I’ve done a lot of remote collaboration, it’s not impossible. But there really isn’t a substitute for working in the same place, for being able to meet someone in the hall and strike up a conversation around a blackboard. Remote collaborations are an ok way to keep a project going, but a rough way to start one. Institutes realize this, which is part of why most of the time they’ll only pay you a salary if they think you’re actually going to show up.

Could I imagine this changing? Maybe. The technology doesn’t exist right now, but maybe someday someone will design a social network with the right features, one where you can strike up and work on collaborations as naturally as you can in person. Then again, maybe I’m silly for imagining a technological solution to the problem in the first place.

What about more direct economic reasons? What about when people leave because of the academic job market itself?

This certainly happens. In my experience though, a lot of the time it’s pre-emptive. You’d think that people would apply for academic jobs, get rejected, and quit the field. More often, I’ve seen people notice the competition for jobs and decide at the outset that it’s not worth it for them. Sometimes this happens right out of grad school. Other times it’s later. In the latter case, these are often people who are “keeping up”, in that their career is moving roughly as fast as everyone else’s. Rather, it’s the stress, of keeping ahead of the field and marketing themselves and applying for every grant in sight and worrying that it could come crashing down any moment, that ends up too much to deal with.

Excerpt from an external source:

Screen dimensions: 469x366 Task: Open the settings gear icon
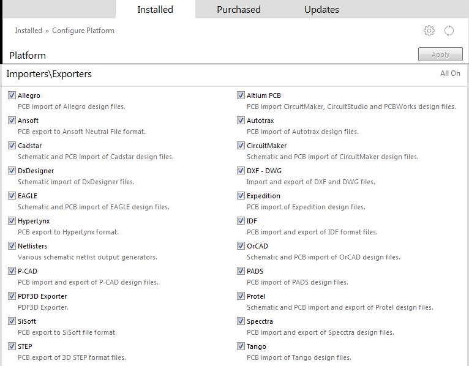pyautogui.click(x=429, y=31)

What about the people who do get rejected over and over again?

Physics, like life in Jurassic Park, finds a way. Surprisingly often, these people manage to stick around. Without faculty positions they scrabble up postdoc after postdoc, short-term position after short-term position. They fund their way piece by piece, grant by grant. Often they get depressed, and cynical, and pissed off, and insist that this time they’re just going to quit the field altogether. But from what I’ve seen, once someone is that far in, they often don’t go through with it.

If fewer people went to physics grad school, or more professors were hired, would fewer people leave physics? Yes, absolutely. But there’s enough going on here, enough different causes and different motivations, that I suspect things wouldn’t work out quite as predicted. Some attrition is here to stay, some is independent of the economics. And some, perhaps, is due to problems we ought to actually solve.